Studenti e ricercatori

Funziona di più un semestre breve che possa fare selezione seria

di Maria Piera Ceci

Numero chiuso a Medicina. L’Università di Ferrara propone di cambiare radicalmente il metodo di selezione e di uscire dalla logica del test d’ingresso.

«La mia proposta si prefigge di superare le criticità legate all’ammissione con test a quiz con risposte multiple e scorrimento nazionale», spiega il rettore dell’Università di Ferrara, Giorgio Zauli. «L’idea è quella di iscrivere a sportello fino a un massimo di 600 studenti. I preimmatricolati comincerebbero gli studi in anticipo, a inizio settembre, con lezioni su tre materie curricolari (fisica medica, biologia e istologia-anatomia). Le lezioni terminerebbero il 22 novembre e poi si svolgerebbero gli esami, in forma scritta, per rendere più omogeneo il giudizio, con due appelli, uno a dicembre e uno a gennaio. Passerebbero il test di ammissione coloro che abbiano superato tutti e tre gli esami con una media superiore al 27. Il fatto di poter accedere a Medicina non dipenderebbe più dall’alea dei quiz».

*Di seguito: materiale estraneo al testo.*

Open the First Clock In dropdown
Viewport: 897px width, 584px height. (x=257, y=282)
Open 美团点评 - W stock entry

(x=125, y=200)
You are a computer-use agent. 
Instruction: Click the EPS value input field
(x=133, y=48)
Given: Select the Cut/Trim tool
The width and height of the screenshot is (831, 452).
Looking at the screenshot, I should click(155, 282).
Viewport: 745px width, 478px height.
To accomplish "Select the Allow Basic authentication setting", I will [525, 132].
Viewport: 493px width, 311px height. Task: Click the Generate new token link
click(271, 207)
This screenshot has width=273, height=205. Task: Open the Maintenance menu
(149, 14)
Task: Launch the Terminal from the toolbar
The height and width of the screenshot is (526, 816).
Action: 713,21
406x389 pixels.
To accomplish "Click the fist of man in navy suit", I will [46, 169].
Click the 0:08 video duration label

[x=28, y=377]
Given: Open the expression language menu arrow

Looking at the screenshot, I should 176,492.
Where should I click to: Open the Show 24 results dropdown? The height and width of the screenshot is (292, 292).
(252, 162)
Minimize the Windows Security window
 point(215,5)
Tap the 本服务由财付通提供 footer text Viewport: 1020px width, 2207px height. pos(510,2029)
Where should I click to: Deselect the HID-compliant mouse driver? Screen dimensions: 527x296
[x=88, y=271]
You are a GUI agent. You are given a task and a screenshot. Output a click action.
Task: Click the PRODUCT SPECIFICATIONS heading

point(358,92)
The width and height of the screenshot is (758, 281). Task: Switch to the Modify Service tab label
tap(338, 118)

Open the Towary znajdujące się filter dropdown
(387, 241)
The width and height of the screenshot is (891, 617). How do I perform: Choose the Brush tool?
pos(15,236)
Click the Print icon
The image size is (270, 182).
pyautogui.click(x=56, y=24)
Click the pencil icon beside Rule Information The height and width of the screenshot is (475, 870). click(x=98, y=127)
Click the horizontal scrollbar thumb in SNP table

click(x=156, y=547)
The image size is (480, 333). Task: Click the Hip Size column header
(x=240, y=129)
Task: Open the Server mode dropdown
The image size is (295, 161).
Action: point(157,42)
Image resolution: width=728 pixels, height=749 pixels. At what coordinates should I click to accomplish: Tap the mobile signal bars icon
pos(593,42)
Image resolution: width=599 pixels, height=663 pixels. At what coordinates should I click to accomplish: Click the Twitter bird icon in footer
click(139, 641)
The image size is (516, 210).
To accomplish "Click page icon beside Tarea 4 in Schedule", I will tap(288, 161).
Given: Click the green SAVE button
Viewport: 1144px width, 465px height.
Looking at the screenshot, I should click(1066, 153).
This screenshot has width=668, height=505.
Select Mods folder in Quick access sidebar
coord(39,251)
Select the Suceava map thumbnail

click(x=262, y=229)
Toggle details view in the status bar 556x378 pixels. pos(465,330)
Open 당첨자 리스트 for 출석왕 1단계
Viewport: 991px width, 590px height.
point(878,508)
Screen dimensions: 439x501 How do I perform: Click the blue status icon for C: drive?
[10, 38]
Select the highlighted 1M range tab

Qualcosa di simile al modello francese, ma - il rettore ne è convinto - con maggiori vantaggi per gli studenti.

«Il modello francese prevede un anno di apertura a tutti, con uno sbarramento numerico molto importante alla fine del primo anno. Noi invece non immaginiamo una gara fra studenti, ma un percorso in cui la gara la fai con te stesso, perché, se sei in grado di superare la soglia di sbarramento della media del 27, vai avanti comunque. Per questo pensiamo che la nostra proposta sia più valida di quella francese. Inoltre anticipando la selezione alla fine del primo semestre, il 31 gennaio, i ragazzi che non dovessero riuscire a entrare non perderebbero l’anno accademico perché potrebbero iscriversi ad altri corsi. E se si iscrivessero a corsi scientifici, verrebbero loro riconosciuti i crediti acquisiti».

Cosa non va dell’attuale sistema dei test d’ingresso?

I quiz restano aleatori, non testano in maniera puntuale la predisposizione degli studenti al percorso medico. Il problema è stato aggravato dalla graduatoria a scorrimento nazionale, perché attualmente immatricoliamo ragazzi alla fine del semestre o addirittura alla fine del primo anno, per cui ci sono studenti che perdono fino a un anno, in attesa dello scorrimento delle graduatorie. Questo sfavorisce i ragazzi meno abbienti, che scelgono le sedi più vicine alla residenza perdendo delle opportunità. Con lo scorrimento delle graduatorie nazionali il risultato è aberrante, rischiamo di non selezionare gli studenti migliori. Poi c’è il paradosso che attualmente, con gli indicatori dell’Anvur, sono penalizzati i corsi di laurea che perdono studenti. Quindi non li selezioniamo in maniera ottimale e poi siamo costretti a portarli avanti per non essere penalizzati dagli indicatori ministeriali, con una ricaduta anche economica.

Come è stata accolta l’idea all’Università di Ferrara?

La proposta è stata accolta favorevolmente dal corpo accademico di Ferrara e anche dalle liste degli studenti (con un’unica astensione). Abbiamo già sperimentato in passato la gestione di grandi numeri con biologia e biotecnologie. E proprio questa è stata una delle spinte per tentare la sperimentazione. Questi studenti in realtà avrebbero voluto iscriversi a Medicina, il loro era un modo per prepararsi ai quiz di Medicina. E noi facciamo perdere a questi ragazzi un anno o due nella speranza che possano entrare. Così invece in un semestre corto sai se passi o meno».

Il mondo accademico è diviso sul tema dei test d’ingresso.

Capisco le ragioni dei colleghi rettori che lamentano carenze nelle infrastrutture. Noi abbiamo gestito grandi numeri e abbiamo cambiato approccio, passando alle modalità d’esame per iscritto per gestire i grandi numeri.

Siamo atenei accreditati dall’Anvur, non si vede perché non saremmo legittimati a selezionare noi gli studenti. Ritengo che l’Università debba riappropriarsi del suo ruolo, che è quello di selezionare la futura classe medica, sulla base dei curricula, non sulla base dei quiz. Io, ad esempio, ho fatto il liceo classico, mi sono laureato in sei anni con 110 e lode e non sarei mai entrato con questo sistema, basato su chimica, biologia, matematica, fisica. Ritengo che aver studiato filosofia e storia, latino e greco sia stato invece importante per la mia formazione di futuro medico e ricercatore. Il sistema attuale penalizza per chi ha studiato al classico.